#### [Belge]
------
Bodrum’da Sürdürülebilir Enerji ve İklim Eylem Planı programında konuşan Bodrum Belediye Başkanı Ahmet Aras, iklim krizinin gerçekliğine vurgu yaparak geleceği kurtarmak üzere yaşanabilir kentleri inşa etmek için iklim hareketinin sesini yerelden yükseltmenin herkesin görevi olduğunu dile getirdi.
Bodrum Belediye Başkanı Ahmet Aras, Muğla’nın Bodrum ilçesinde “İklim Nötr Şehirler Hedefinde Adil Geçiş” temasıyla düzenlenen Sürdürülebilir Enerji ve İklim Eylem Planı 4’üncü Belediyeler Buluşması programında konuştu.
------
#### [Yapılacak İş]
Belgeye göre Ahmet Aras, iklim hareketinin sesini yerelden yükseltmeyi hangi amaçla herkesin görevi saymaktadır? Bir ila üç cümleyle açıklayınız.

(Bir veri kümesinden kayıtlar)
------
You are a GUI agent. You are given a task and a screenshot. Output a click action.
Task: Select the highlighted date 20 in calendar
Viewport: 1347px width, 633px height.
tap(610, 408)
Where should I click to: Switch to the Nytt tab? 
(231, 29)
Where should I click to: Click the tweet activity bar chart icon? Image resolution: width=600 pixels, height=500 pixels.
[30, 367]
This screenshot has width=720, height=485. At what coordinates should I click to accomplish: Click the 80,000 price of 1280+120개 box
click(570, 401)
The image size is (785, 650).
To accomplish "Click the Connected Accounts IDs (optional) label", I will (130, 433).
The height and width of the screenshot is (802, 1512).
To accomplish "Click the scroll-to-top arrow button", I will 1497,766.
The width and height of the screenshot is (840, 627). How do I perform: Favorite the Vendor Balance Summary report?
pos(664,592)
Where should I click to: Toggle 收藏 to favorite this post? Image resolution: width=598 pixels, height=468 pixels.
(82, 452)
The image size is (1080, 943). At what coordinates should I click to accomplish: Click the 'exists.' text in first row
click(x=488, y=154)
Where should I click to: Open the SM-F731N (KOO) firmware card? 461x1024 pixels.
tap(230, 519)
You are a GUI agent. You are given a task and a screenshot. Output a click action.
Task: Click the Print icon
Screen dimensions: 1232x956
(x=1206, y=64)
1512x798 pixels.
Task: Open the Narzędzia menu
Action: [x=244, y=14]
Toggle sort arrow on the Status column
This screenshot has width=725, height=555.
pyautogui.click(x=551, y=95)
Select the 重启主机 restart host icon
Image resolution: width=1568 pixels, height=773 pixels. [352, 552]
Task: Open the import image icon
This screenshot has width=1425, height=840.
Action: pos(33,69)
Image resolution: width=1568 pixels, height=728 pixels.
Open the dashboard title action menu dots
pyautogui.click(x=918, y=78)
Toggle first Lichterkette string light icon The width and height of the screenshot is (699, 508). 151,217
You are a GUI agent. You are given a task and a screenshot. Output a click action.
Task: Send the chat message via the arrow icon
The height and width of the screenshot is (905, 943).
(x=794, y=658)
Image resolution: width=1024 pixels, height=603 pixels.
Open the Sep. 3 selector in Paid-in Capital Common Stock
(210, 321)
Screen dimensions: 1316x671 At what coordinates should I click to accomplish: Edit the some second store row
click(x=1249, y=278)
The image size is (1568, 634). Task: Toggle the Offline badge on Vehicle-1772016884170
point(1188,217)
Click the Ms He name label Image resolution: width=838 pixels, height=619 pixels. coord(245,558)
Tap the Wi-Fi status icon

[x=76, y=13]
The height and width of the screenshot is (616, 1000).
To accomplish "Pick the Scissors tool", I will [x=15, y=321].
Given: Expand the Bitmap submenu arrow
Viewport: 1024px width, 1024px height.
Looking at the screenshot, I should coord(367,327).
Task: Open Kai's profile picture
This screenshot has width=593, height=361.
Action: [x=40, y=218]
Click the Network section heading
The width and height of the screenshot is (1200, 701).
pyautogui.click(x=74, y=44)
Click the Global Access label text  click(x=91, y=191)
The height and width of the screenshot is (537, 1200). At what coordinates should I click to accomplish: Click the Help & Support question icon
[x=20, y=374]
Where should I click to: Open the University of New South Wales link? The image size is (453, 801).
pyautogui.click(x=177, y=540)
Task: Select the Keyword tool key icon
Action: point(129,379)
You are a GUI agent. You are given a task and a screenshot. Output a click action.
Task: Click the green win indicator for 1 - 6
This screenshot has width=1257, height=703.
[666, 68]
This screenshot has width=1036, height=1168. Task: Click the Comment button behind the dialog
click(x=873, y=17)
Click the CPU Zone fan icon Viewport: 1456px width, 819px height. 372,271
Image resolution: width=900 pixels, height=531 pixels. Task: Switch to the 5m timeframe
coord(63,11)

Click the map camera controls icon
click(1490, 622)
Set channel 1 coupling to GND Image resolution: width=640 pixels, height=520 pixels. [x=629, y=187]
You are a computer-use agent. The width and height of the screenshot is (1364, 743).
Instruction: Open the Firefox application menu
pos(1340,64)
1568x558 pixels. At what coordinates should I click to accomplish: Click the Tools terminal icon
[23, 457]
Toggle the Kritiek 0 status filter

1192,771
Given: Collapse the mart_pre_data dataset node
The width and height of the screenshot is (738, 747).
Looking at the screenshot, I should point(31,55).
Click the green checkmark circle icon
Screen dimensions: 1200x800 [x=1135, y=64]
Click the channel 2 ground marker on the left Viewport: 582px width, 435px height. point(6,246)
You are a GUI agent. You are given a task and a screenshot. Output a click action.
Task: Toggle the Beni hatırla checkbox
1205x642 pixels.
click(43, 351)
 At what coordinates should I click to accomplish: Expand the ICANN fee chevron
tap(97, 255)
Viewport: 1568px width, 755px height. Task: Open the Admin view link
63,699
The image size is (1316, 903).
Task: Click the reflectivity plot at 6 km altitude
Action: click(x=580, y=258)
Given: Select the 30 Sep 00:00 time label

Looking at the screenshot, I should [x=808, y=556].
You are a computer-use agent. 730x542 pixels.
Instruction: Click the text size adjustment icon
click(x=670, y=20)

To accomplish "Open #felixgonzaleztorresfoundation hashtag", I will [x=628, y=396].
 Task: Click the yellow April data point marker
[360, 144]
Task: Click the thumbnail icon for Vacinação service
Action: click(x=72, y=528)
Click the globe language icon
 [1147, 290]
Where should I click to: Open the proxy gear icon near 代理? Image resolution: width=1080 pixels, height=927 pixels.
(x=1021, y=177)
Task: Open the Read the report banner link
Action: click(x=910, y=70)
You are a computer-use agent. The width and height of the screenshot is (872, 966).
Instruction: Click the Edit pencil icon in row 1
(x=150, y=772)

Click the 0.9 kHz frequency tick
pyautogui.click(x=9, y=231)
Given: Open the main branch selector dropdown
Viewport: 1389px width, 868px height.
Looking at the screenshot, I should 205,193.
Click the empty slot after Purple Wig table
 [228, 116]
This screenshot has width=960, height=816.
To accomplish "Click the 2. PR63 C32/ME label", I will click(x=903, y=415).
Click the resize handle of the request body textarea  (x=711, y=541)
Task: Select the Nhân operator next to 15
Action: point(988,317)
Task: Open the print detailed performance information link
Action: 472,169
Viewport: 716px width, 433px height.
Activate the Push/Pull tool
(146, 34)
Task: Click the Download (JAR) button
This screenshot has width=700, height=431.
------
#### [Sonuç]
Ahmet Aras'a göre iklim hareketinin sesini yerelden yükseltmek, geleceği kurtarmak üzere yaşanabilir kentler inşa etmek için herkesin görevidir. Aras bu görüşü iklim krizinin gerçekliğini vurgulayarak dile getirmiştir.